Re: Identity

(hal@rain.org)
Sun, 22 Nov 1998 18:58:11 +0100

These universalist theories of consciousness always seem to have the property that our livers should be conscious. They are pinched off from the rest of the universe just like our brains; they receive data about the state of the external world as our brains do (in the case of the liver, via chemicals in the blood); they even have a sort of model of the outside world in the sense that they try to maintain an equilibrium that is appropriate for current conditions.

If we explain consciousness by saying that the universe is somehow conscious, and the brain is just a pinched off piece, then we have a hard time explaining why all the other pinched off pieces aren't conscious.

David Chalmers proposes a similar theory. He suggests that the universe is filled with what he calls "proto-consciousness", every atom and particle imbued with a little bit of this mysterious stuff. Only when it is combined together in the proper way does it form consciousness as we know it. All we have to do now, he says, is to discover the laws which control when and how proto-consciousness combines to form true consciousness.
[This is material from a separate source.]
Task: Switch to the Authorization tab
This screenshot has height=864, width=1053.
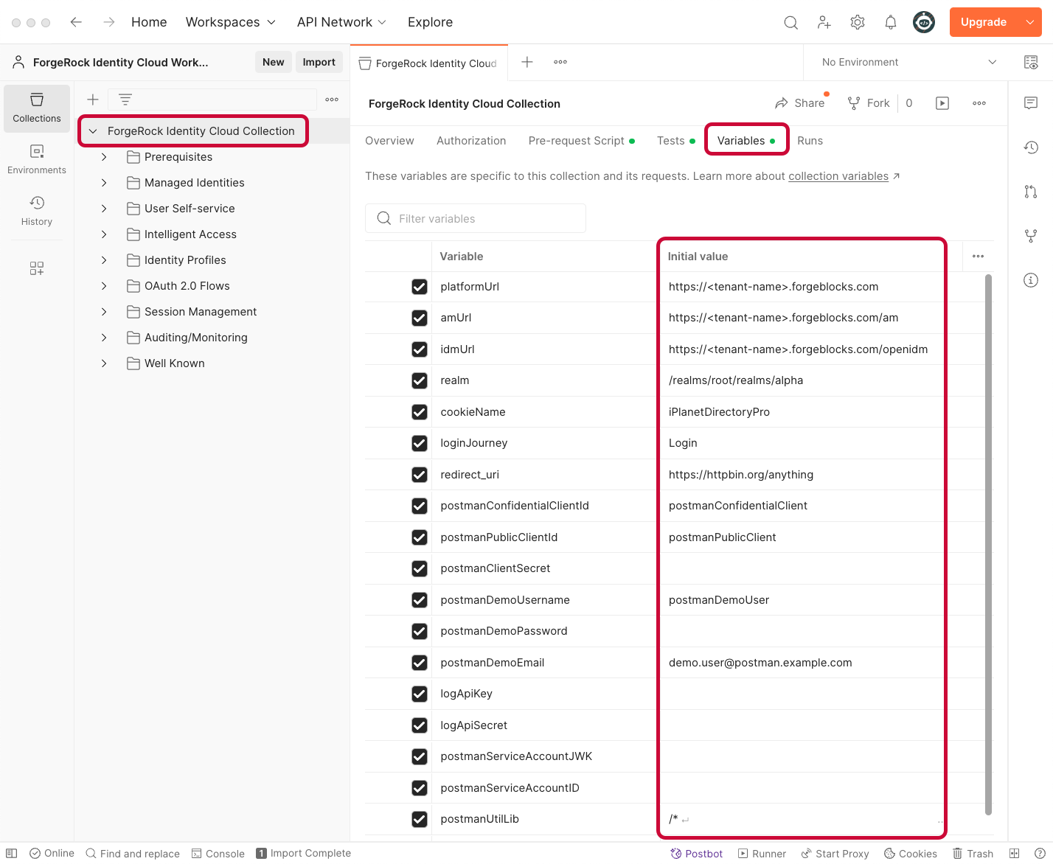Action: [x=471, y=140]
Personally I think he's just trying to sugar-coat an unpalatable theory. We can't be sure that livers and baseball's *aren't* conscious. For all we know, they could have a merry internal life, full of laughter and love. But still the idea seems ridiculous. By saying that they're not conscious, they're just "proto-conscious" (and not defining what that means), Chalmers hopes to escape derision. But there's no more reason to believe that they are proto-conscious than that they are conscious. It's really the same idea, just dressed up nicer.